* _Exercise_
The response must consist of each line in the listing that has the word "chevron" in it.

* _Provided records_
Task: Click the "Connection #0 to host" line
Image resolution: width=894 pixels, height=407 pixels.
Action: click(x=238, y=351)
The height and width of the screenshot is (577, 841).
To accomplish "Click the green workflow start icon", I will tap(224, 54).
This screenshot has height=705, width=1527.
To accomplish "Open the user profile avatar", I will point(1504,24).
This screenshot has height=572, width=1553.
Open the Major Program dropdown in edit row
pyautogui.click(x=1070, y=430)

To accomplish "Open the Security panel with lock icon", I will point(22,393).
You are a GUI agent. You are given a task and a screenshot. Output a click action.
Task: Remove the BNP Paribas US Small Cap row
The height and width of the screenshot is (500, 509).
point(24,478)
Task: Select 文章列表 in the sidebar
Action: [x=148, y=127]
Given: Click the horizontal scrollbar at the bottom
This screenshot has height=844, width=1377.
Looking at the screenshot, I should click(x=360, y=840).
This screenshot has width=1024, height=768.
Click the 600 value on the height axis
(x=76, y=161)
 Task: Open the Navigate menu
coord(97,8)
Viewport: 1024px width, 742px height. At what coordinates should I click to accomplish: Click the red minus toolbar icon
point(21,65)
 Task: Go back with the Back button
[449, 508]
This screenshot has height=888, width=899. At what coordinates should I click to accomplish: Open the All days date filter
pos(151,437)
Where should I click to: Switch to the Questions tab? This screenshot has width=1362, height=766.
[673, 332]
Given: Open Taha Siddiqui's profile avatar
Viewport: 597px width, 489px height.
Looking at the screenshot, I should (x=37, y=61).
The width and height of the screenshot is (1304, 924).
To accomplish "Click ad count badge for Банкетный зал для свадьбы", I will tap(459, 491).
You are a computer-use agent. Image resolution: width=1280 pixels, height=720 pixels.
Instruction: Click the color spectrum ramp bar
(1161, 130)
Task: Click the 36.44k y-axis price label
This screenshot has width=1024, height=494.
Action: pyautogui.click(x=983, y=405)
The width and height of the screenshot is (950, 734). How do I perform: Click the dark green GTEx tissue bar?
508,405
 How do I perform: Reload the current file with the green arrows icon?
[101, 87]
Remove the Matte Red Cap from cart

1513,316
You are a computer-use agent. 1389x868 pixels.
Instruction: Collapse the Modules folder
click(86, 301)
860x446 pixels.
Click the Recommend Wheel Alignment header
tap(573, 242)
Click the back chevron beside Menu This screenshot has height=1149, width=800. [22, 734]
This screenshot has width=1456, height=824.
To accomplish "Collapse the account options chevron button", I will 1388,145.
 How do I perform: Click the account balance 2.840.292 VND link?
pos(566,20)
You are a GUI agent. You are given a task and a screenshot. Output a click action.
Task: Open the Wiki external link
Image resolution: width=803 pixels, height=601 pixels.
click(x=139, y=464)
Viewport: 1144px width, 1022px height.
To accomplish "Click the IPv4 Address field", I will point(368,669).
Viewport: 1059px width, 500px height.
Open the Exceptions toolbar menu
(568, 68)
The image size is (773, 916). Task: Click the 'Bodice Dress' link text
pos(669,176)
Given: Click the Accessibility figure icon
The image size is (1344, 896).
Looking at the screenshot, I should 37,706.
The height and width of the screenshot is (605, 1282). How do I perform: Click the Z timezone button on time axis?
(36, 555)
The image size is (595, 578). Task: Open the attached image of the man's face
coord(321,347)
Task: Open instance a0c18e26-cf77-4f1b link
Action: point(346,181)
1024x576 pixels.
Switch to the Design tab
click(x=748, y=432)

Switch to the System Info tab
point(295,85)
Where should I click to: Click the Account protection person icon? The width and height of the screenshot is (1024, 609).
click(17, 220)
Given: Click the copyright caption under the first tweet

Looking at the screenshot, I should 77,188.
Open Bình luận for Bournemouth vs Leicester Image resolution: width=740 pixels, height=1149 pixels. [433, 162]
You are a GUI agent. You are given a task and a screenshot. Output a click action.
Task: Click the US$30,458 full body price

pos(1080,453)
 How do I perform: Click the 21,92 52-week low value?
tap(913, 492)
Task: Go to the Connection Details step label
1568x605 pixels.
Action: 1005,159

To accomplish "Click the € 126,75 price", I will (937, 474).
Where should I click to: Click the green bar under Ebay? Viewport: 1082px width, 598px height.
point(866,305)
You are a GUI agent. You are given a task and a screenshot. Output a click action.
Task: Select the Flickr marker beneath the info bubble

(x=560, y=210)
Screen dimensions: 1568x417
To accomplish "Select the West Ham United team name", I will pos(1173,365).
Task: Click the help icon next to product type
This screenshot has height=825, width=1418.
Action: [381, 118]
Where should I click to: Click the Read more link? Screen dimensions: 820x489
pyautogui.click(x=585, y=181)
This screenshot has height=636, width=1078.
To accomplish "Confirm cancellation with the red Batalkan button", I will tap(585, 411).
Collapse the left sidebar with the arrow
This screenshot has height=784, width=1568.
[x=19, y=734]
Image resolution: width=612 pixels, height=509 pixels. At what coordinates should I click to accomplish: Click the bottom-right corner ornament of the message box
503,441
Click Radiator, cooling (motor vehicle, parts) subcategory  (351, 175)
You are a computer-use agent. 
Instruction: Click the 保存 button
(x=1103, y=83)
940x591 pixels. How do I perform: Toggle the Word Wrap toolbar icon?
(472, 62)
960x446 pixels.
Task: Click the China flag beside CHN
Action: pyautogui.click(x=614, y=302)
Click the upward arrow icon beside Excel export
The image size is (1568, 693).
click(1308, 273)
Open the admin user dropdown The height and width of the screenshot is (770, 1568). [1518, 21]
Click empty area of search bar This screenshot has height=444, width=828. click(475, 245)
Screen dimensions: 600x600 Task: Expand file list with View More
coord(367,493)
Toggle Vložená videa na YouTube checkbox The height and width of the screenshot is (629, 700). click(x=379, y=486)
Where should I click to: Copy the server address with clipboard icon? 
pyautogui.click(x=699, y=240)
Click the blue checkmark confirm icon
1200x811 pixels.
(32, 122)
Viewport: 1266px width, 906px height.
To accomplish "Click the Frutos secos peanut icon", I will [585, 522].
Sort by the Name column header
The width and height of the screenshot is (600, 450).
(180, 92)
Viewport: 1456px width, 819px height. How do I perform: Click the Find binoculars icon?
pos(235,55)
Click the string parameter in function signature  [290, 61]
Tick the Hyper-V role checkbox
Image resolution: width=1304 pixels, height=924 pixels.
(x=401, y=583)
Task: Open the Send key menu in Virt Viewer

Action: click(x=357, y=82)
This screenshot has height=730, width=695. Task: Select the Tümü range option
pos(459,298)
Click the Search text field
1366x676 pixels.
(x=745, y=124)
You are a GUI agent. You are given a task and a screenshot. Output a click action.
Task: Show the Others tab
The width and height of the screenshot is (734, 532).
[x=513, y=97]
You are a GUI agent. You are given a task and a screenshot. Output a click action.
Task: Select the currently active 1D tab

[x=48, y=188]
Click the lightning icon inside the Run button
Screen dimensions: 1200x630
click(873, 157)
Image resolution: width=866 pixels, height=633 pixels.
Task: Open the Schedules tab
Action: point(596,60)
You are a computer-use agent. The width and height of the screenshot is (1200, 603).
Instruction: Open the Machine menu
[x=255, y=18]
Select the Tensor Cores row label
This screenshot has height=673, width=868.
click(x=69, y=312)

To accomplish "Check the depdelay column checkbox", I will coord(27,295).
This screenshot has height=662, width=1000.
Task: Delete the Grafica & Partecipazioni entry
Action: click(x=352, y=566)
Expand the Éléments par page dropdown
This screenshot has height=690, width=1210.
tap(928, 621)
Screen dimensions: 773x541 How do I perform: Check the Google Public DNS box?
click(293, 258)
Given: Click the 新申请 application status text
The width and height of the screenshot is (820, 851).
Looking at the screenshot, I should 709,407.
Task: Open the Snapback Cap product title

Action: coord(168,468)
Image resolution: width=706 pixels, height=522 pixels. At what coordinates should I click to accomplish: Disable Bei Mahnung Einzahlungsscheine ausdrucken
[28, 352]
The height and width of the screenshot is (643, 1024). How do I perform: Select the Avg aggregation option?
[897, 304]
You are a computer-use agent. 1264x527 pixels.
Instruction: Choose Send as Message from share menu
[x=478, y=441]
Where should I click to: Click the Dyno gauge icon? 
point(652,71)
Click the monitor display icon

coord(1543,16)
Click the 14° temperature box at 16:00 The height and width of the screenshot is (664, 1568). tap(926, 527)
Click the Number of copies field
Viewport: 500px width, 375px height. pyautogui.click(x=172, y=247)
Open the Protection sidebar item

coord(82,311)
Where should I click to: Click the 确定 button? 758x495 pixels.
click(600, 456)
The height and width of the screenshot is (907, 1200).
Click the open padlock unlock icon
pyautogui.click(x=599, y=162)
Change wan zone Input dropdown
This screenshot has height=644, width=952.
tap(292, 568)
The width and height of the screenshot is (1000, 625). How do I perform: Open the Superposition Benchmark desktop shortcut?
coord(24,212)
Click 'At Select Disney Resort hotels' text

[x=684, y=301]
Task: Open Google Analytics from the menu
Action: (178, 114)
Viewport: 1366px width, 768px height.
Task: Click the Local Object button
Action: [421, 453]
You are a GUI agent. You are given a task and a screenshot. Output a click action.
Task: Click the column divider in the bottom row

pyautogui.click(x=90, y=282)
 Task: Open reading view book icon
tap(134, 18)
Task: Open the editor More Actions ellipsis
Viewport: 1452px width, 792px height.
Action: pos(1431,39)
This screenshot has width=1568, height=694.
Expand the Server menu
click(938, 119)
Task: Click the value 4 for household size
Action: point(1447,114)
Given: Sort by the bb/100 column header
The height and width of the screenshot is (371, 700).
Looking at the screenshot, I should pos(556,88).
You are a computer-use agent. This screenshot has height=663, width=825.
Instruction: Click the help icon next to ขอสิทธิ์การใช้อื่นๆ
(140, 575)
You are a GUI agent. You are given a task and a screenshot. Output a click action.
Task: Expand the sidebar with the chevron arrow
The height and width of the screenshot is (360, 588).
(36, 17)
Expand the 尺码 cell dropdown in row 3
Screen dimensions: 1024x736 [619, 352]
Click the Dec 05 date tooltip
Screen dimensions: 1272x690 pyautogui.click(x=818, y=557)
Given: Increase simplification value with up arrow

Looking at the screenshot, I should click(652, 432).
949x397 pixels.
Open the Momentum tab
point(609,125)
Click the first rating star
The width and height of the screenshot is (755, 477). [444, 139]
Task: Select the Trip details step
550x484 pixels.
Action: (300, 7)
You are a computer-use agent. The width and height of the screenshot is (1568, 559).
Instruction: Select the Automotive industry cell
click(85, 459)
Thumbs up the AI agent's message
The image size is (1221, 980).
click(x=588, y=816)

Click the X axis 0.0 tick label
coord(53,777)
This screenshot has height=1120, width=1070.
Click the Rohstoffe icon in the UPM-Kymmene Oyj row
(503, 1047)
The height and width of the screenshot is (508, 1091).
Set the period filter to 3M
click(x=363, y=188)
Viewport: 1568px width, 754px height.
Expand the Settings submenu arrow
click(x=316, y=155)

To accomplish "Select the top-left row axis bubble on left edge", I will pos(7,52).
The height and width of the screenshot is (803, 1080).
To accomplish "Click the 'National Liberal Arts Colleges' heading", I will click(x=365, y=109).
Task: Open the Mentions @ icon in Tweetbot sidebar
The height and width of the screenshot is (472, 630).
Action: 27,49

* _Answer to this exercise_
Click the back chevron beside Menu This screenshot has height=1149, width=800. [22, 734]
To accomplish "Collapse the account options chevron button", I will 1388,145.
Task: Expand the sidebar with the chevron arrow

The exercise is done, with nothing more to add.